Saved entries
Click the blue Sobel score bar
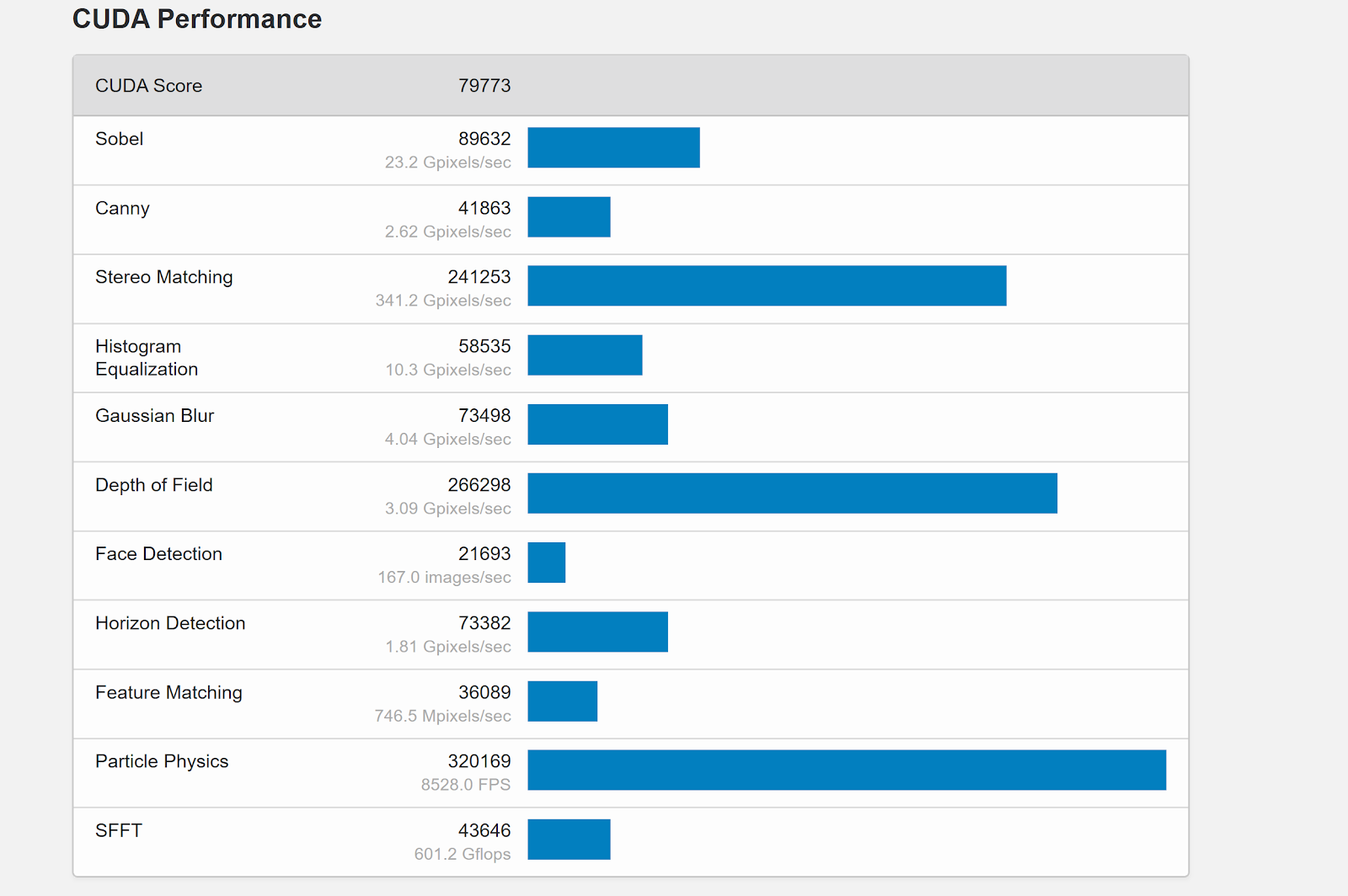The width and height of the screenshot is (1348, 896). (x=613, y=147)
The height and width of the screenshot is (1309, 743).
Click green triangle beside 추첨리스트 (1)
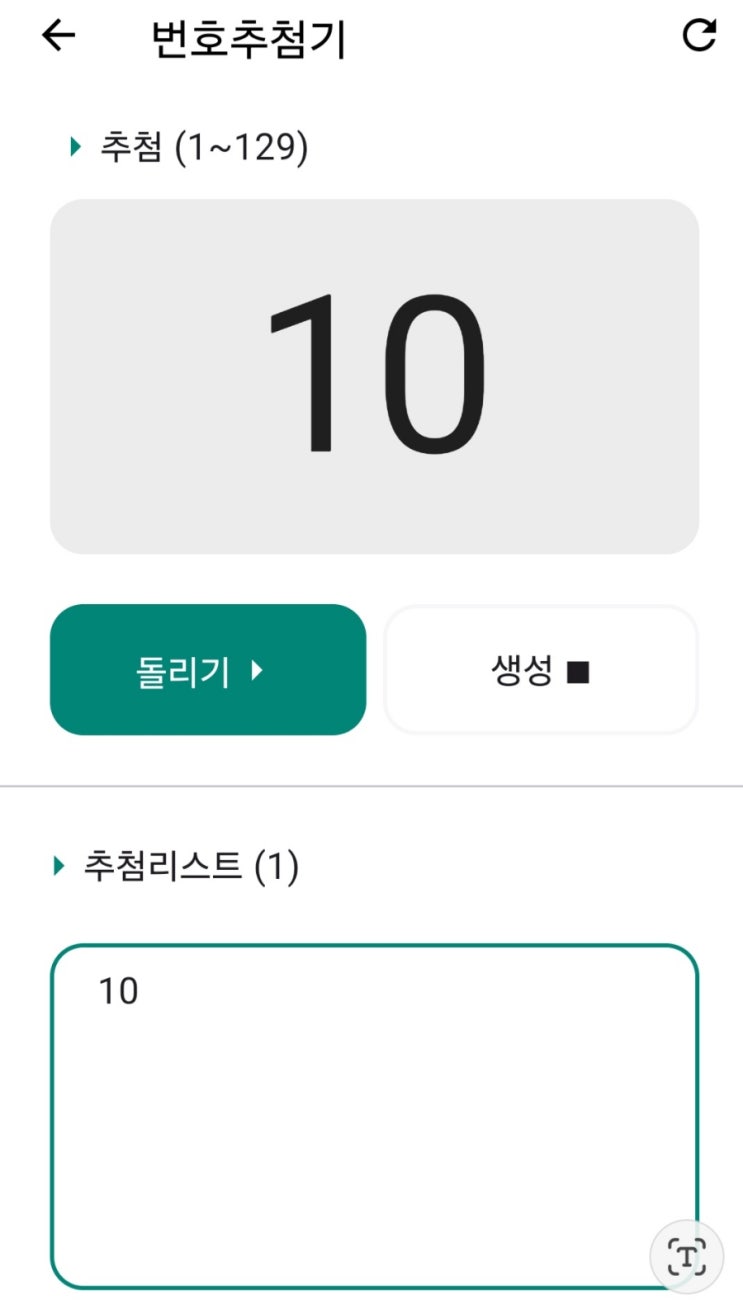59,866
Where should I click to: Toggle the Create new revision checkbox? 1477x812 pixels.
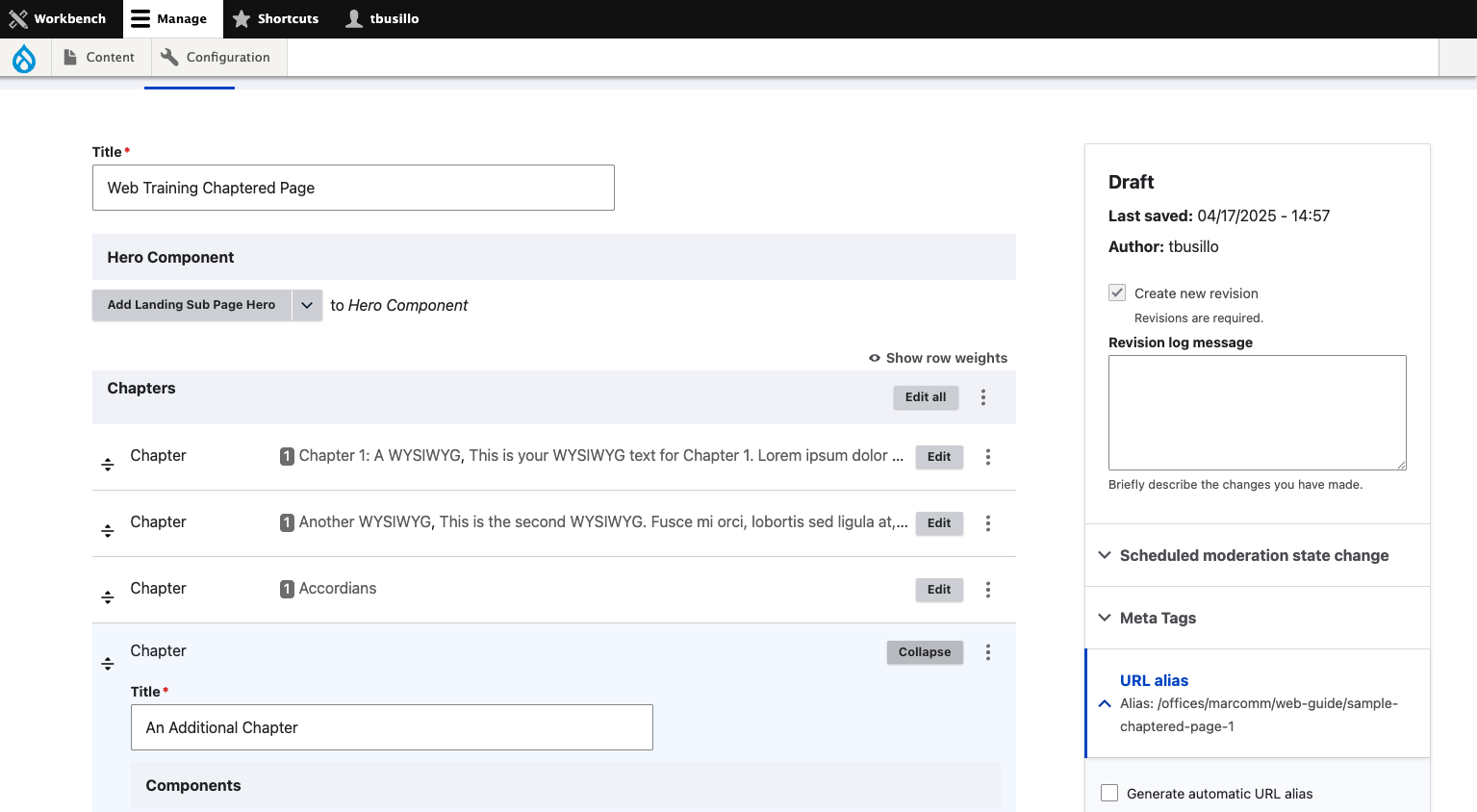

Task description: Return the lines above exactly; the images are not part of the copy.

Exercise output:
Click the blue Sobel score bar
The width and height of the screenshot is (1348, 896). (x=613, y=147)
The height and width of the screenshot is (1309, 743).
Click green triangle beside 추첨리스트 (1)
59,866
Where should I click to: Toggle the Create new revision checkbox? 1477x812 pixels.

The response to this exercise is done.